Tips For Adulthood: Five Reasons To Cheer Up This January

January 19, 2011

Every Wednesday I offer tips for adulthood.

So in case you didn’t hear, Monday January 17th was allegedly the saddest day of the year. Based on a mathematical formula, sadness is predicted to peak on the third Monday of each new year. This is usually a result of post-holiday blues/failed New Years Resolutions/bad weather and the like. Some even refer to it as Blue Monday.

If you found yourself inordinately down on Monday – or any day this month – here are five reasons to cheer up:

1. You’re not Sarah Palin. Although she can seem sometimes like America’s Princess Diana, former Alaskan Governor and ex-Vice Presidential running mate Sarah Palin is having a bad month. In the aftermath of the tragic shootings in Arizona, Palin failed to adopt a sufficiently conciliatory and empathic response. Instead, she went on a tear, aggressively defending herself from insinuations that she was to blame for the massacre and painting herself as the victim, rather than the 6 people who died and 13 who were injured. (The press also played a hand in this, mind you.) A post-Tucson Gallup poll commissioned by USA Today found that Palin’s rating is at its lowest level since she burst onto the national political scene in September 2008. She is seen in a favourable light by 38% of US voters, while 53% have an unfavourable view.

2. You’re not Amy Chua. Amy Chua – a.k.a. Tiger Mother – wrote a chilling oped in the Wall Street Journal a couple of weeks back about the draconian tactics she uses to exact perfection from her two daughters. And the blogosphere hasn’t ceased talking about it since. (Initial WSJ article has 6,800 comments and counting…) As someone who wrestles with having high expectations for her children – albeit without denying them food, drink or bathroom breaks as Chua claims to – I’m not entirely immune to Tiger Mother-like tendencies. But, boy, is she in the dog house this month, especially among Mommy Bloggers. My colleague Joanne Bamberger likened Chua’s child-reading tactics to child abuse. Ouch.

+ + + +

:: TASK 1 ::
Answer these questions about the blog post on reasons to cheer up in January, one answer per line, marked (a), (b) and (c):
(a) Which date was allegedly the saddest day of the year?
(b) What share of US voters views Sarah Palin favorably?
(c) In which newspaper did Amy Chua publish her op-ed?
:: TASK 2 ::
Reproduce everything in the blog post on reasons to cheer up in January from "1. You’re not" down to "an unfavourable view.".
:: TASK 3 ::
Carry on the blog post on reasons to cheer up in January, picking up after its last sentence.

:: MATERIAL PROVIDED ::
+ + + +

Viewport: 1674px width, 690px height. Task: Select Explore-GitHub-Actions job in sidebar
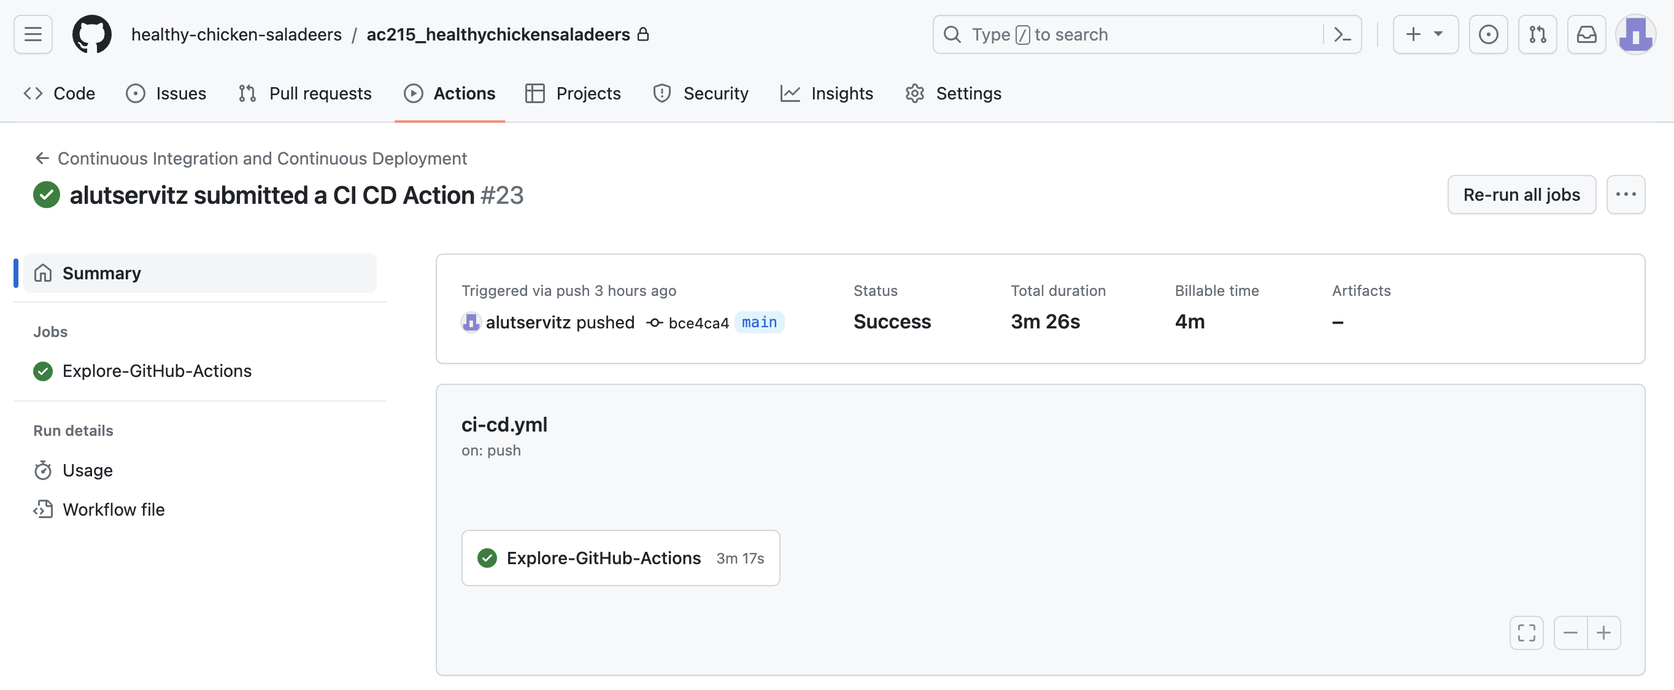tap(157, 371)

+ + + +

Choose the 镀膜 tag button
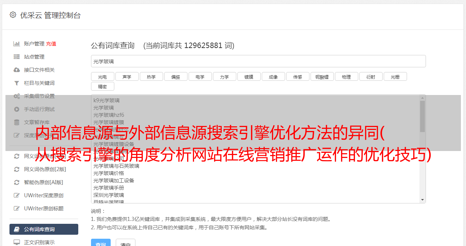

+ + + +

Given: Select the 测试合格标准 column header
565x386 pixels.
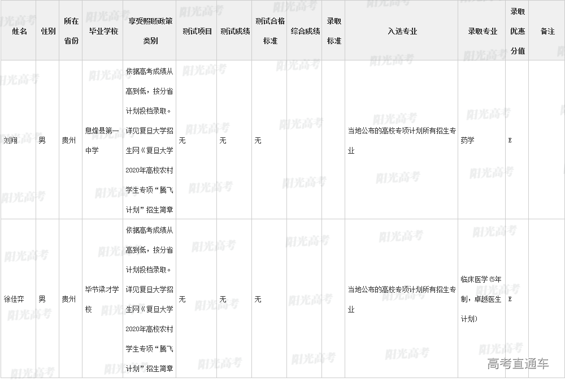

+ + + +

:: ANSWER 1 ::
(a) Monday January 17th
(b) 38%
(c) The Wall Street Journal

:: ANSWER 2 ::
1. You’re not Sarah Palin. Although she can seem sometimes like America’s Princess Diana, former Alaskan Governor and ex-Vice Presidential running mate Sarah Palin is having a bad month. In the aftermath of the tragic shootings in Arizona, Palin failed to adopt a sufficiently conciliatory and empathic response. Instead, she went on a tear, aggressively defending herself from insinuations that she was to blame for the massacre and painting herself as the victim, rather than the 6 people who died and 13 who were injured. (The press also played a hand in this, mind you.) A post-Tucson Gallup poll commissioned by USA Today found that Palin’s rating is at its lowest level since she burst onto the national political scene in September 2008. She is seen in a favourable light by 38% of US voters, while 53% have an unfavourable view.

:: ANSWER 3 ::
3. You’re not Ricky Gervais. British comedian Ricky Gervais hosted this year’s Golden Globe Awards in Hollywood and the consensus in the American press, at least, seems to be that he bombed. I actually thought that with one or two exceptions, Gervais was pretty funny. (Watch his opening monologue and judge for yourself.) But the rumor is that he is persona non grata at the awards ceremony next year, which – not that you asked – he has no interest in hosting anyway.

4. You’re not Robert DeNiro. If you think Gervais stunk the place up at the Golden Globes, then Robert DeNiro really tanked. As a huge fan of award shows, I was totally befuddled by his acceptance speech for the Cecil B. De Mille Lifetime Achievement Award. This man needs to stop working in the Focker franchise and go back to real acting so that he remembers show to properly thank people for recognizing his amazing career.

5. You’re not Zine al-Abidine Ben Ali. Not a household name? This is the now-exiled former president of Tunisia who was just tossed out as leader of his country after ruling for – oh – about 25 years. We won’t feel too sorry for Mr. Ben Ali, who fled the country with 1.5 tonnes of gold worth more than $60 million. Still, it’s fair to say that it wasn’t a great month for him, either.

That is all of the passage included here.